Selon Masry al-Youm, Ahmed Noayna a expliqué que les commissions chargées des examens appliquent des critères rigoureux afin de préserver la réputation historique de l’Rgypte comme référence mondiale dans l’art de la récitation coranique.
Dans une interview accordée à l’émission Citoyen et Responsable diffusée sur la chaîne satellitaire Shams, Ahmed Noayna a expliqué que le parcours de tout candidat commence par la mémorisation intégrale du Saint Coran et une parfaite maîtrise des règles du tajwid, discipline qui régit la prononciation correcte des versets. Après cette étape, les candidats doivent réussir les concours d’entrée de la Radio du Saint Coran, réputés pour leur niveau d’exigence particulièrement élevé.
Le cheikh a précisé que les examinateurs ne recherchent pas uniquement une belle voix. Ils souhaitent avant tout recruter un récitant possédant une personnalité coranique complète, capable de réciter avec équilibre, de contrôler sa respiration sur de longues séquences et de conserver son calme ainsi que sa précision lors des récitations en direct.
Pour illustrer cette exigence, Ahmed Noayna a déclaré que la commission recherche « un récitant puissant et exceptionnel, et non simplement une personne dotée d’une belle voix ». Selon lui, la récitation du Coran exige une combinaison de talent, de discipline, de connaissance et de maîtrise technique.

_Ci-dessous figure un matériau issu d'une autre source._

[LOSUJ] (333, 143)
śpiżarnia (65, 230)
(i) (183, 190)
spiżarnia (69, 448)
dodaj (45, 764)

Le processus de sélection comprend plusieurs étapes. Les candidats sont d’abord évalués sur la qualité de leur voix. Ils passent ensuite un examen de mémorisation comprenant trente questions, soit une question tirée de chacun des trente juz’ du Coran. Enfin, un test d’enregistrement est réalisé afin de vérifier si la voix du candidat est adaptée à une diffusion radiophonique.
Ahmed Noayna a souligné que ces épreuves sont fondées sur les standards de la prestigieuse école égyptienne de récitation, qui a vu émerger des figures emblématiques telles que Cheikh Mohamed Rifaat, Mustapha Ismaïl et Abdel Basset Abdel Samad. Il a également révélé qu’aucun nouveau récitant n’a été admis ces dernières années, les candidats n’ayant pas obtenu les résultats requis.

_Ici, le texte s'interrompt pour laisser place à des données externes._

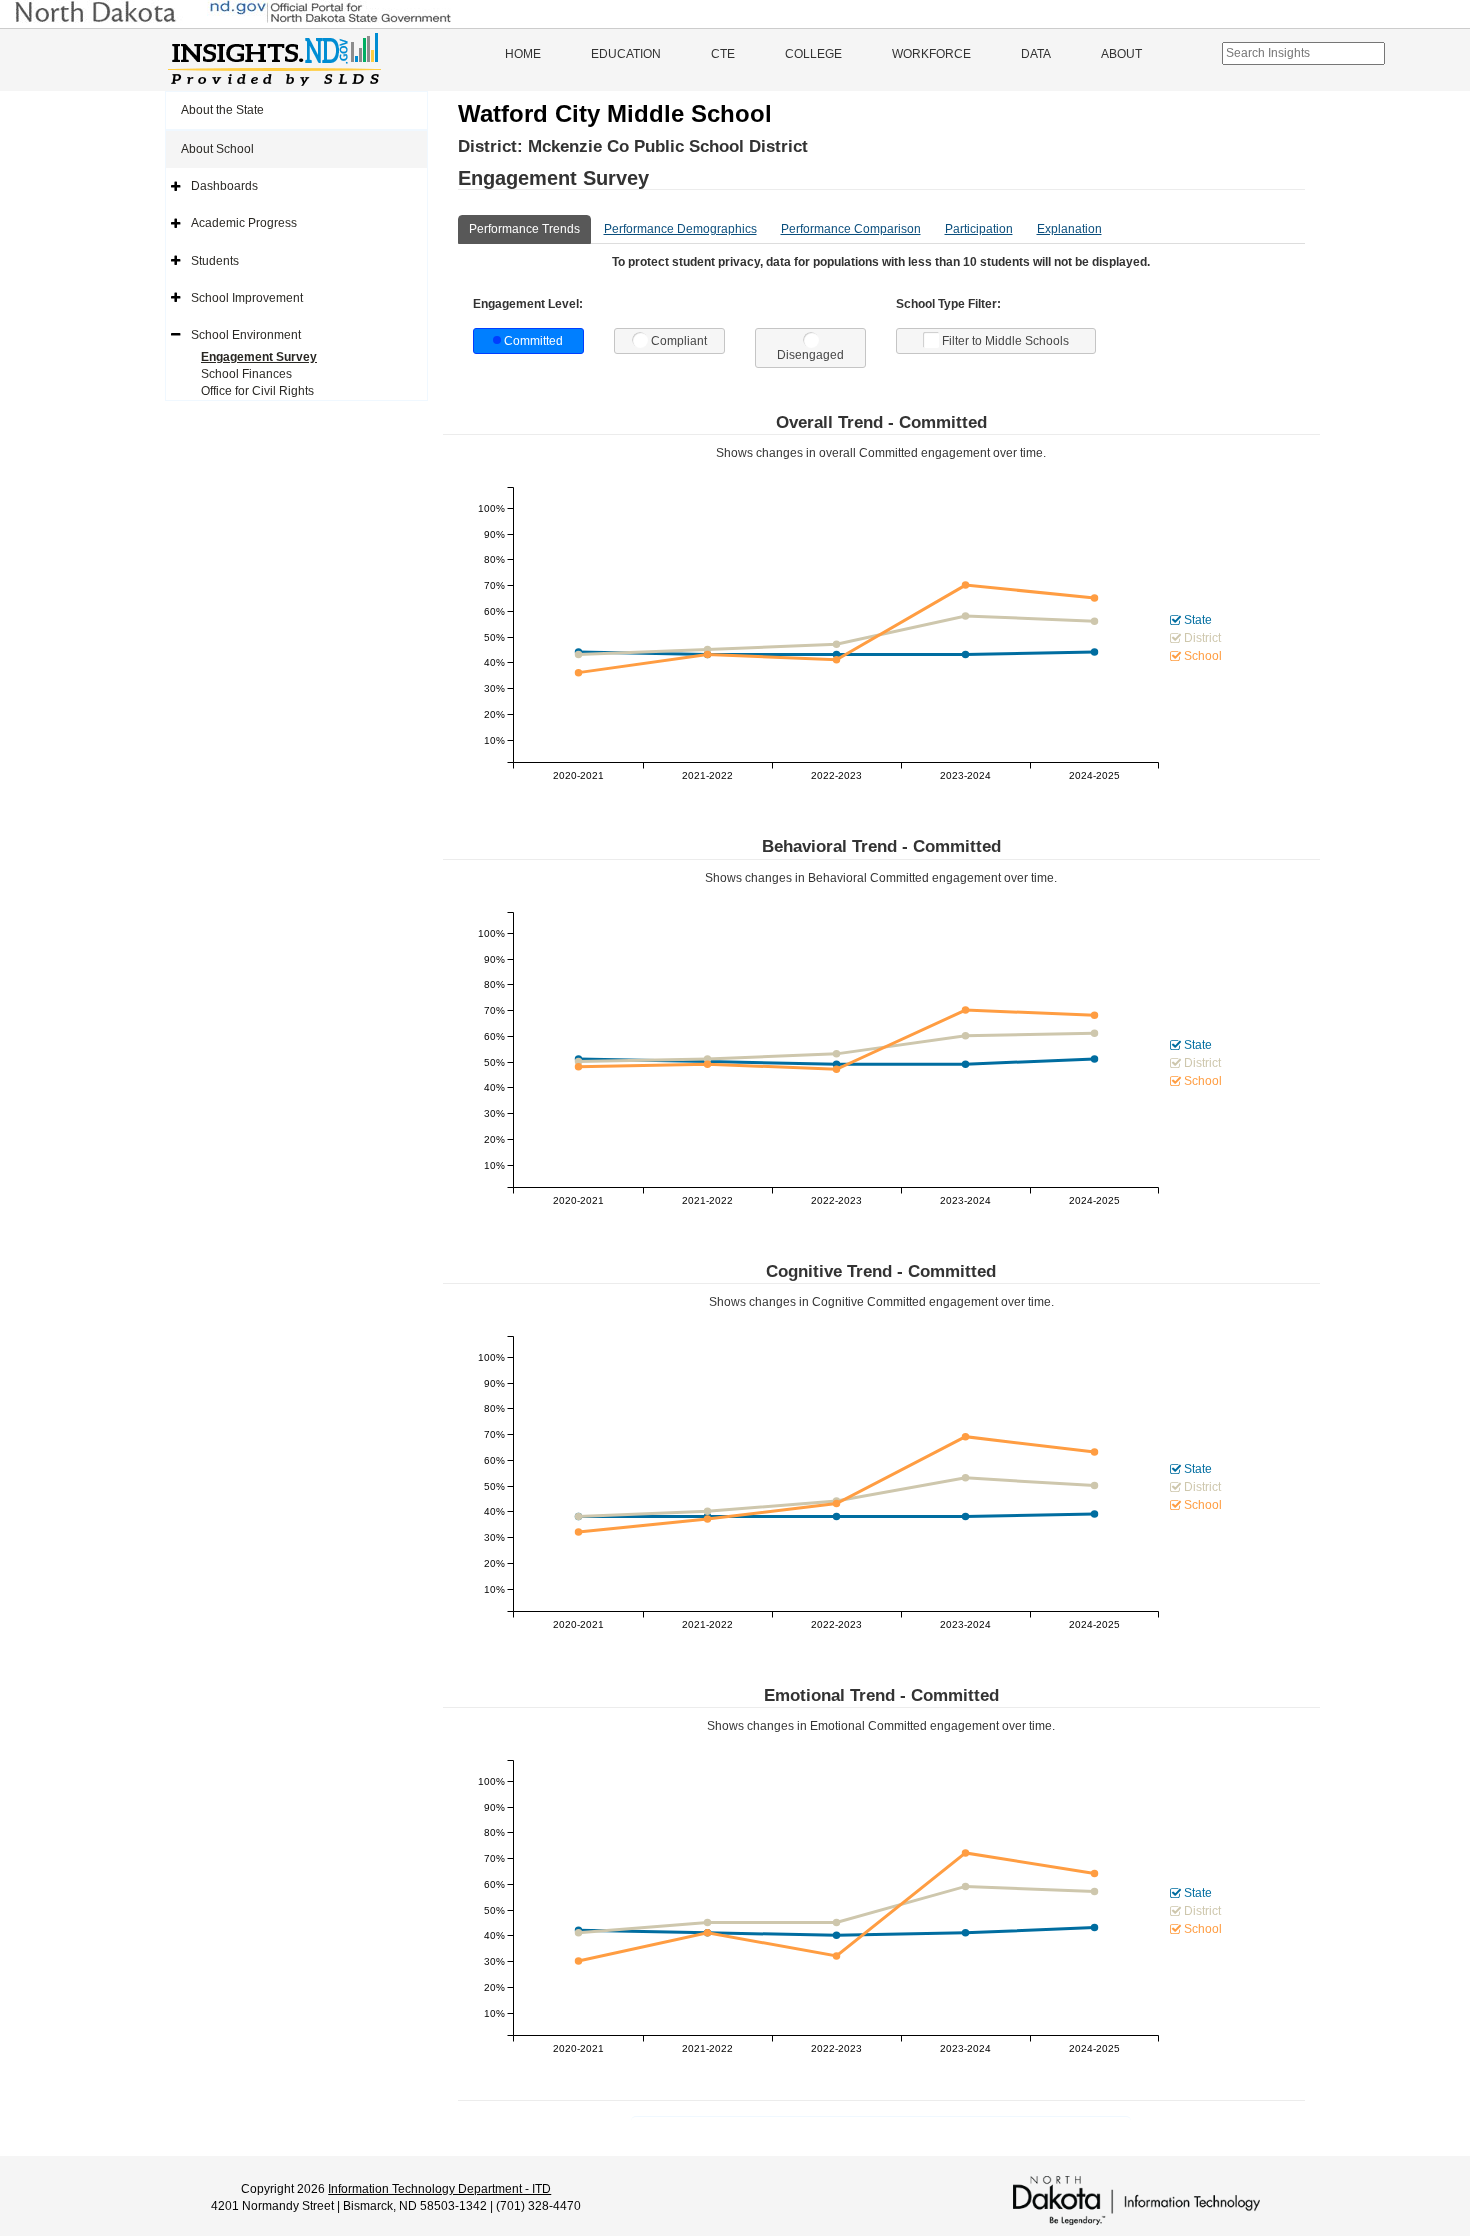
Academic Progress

Le cheikh a rappelé que les inscriptions restent ouvertes toute l’année et qu’aucun quota n’est fixé. Seul le mérite permet d’accéder à cette mission prestigieuse de transmission du message coranique.
Enfin, Ahmed Noayna a évoqué son enfance. Envoyé dès l’âge de trois ans au kouttab par son grand-père, il y apprit à lire et à écrire avant d’intégrer l’école. Il a raconté avec humour qu’enfant, il avait prononcé par erreur le mot coranique « أفواجاً » comme « أخواجاً », ce qui lui valut une sévère réprimande de son enseignant. Selon lui, cette discipline stricte a contribué à former une génération de récitants d’exception.